I thought it just prevented him from putting his hands on his hips.
Originally posted by kray28:
Originally posted by Memphis9er:
Shoulda smartened you up a bit, NBA players are pansies

Because 82 games over 6+ months doesn't require toughness that 16 games over 4 months does.

Very few NFLers would have the talent to hack it in the NBA. It's a different level of elite athleticism.

If you put Kobe in at TE, he would kill the league. Think of Tony Gonzalez...only with the athleticism several orders of magnitude more imposing.

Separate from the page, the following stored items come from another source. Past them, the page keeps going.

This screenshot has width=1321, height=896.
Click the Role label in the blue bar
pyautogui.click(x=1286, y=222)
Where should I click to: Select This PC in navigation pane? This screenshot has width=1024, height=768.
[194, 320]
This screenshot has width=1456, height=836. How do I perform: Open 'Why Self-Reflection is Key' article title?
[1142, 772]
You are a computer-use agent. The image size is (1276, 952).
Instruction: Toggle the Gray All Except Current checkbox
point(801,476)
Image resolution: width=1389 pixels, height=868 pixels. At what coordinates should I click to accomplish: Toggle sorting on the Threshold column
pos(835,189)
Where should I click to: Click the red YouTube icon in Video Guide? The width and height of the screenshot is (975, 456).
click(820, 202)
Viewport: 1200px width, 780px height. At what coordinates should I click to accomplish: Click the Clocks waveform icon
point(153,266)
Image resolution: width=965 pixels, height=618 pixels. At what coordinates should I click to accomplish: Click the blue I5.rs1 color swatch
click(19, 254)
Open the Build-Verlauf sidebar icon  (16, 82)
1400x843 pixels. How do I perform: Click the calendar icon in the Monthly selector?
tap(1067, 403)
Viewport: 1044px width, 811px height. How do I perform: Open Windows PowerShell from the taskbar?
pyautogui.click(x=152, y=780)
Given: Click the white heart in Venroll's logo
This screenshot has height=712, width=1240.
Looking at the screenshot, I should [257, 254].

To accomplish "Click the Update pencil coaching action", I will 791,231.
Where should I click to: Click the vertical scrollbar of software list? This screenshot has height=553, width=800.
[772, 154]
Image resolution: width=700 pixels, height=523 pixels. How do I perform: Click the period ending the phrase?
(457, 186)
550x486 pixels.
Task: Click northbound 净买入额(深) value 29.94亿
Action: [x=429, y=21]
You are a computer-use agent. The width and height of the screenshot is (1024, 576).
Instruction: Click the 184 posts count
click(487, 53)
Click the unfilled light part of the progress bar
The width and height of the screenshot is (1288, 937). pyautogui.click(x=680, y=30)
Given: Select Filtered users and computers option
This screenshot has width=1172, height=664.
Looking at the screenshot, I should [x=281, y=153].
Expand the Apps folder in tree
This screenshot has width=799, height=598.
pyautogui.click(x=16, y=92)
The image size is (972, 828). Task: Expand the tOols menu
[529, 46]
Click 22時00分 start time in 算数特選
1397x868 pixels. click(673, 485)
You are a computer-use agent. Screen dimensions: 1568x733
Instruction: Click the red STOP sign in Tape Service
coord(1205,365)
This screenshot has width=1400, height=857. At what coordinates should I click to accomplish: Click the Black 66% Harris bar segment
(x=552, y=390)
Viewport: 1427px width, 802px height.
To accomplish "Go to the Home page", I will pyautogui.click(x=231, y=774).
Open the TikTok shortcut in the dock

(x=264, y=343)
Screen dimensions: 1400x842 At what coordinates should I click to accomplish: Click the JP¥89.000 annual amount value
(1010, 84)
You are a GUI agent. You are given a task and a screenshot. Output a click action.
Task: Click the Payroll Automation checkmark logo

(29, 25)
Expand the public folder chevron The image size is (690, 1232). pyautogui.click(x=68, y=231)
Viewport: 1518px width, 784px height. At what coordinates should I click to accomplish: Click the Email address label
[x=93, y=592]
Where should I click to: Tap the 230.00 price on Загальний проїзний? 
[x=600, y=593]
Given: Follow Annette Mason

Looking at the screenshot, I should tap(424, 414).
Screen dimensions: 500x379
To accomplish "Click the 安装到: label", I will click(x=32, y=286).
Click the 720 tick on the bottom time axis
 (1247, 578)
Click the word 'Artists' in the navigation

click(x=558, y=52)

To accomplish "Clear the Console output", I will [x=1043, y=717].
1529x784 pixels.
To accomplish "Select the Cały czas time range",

Ok, what the hell does having bowling lanes at his house have to do with him being a two sport athlete (LeBron) LOL.
Kobe is an Eagles fan...there was actually some talk some while back of him playing TE for them. It wasn't serious, but Kobe is one of the NBA's toughest guys when it comes to playing with pain/injury. Many have speculated that he would have quite successful as an NFL TE or WR.

He's 6'6" and has varied his weight between 205 and 225....in NFL terms he's one of those big tall WRs that NFL teams love and he has elite WR speed....if you doubt this, you can watch how fast he is on the basketball court.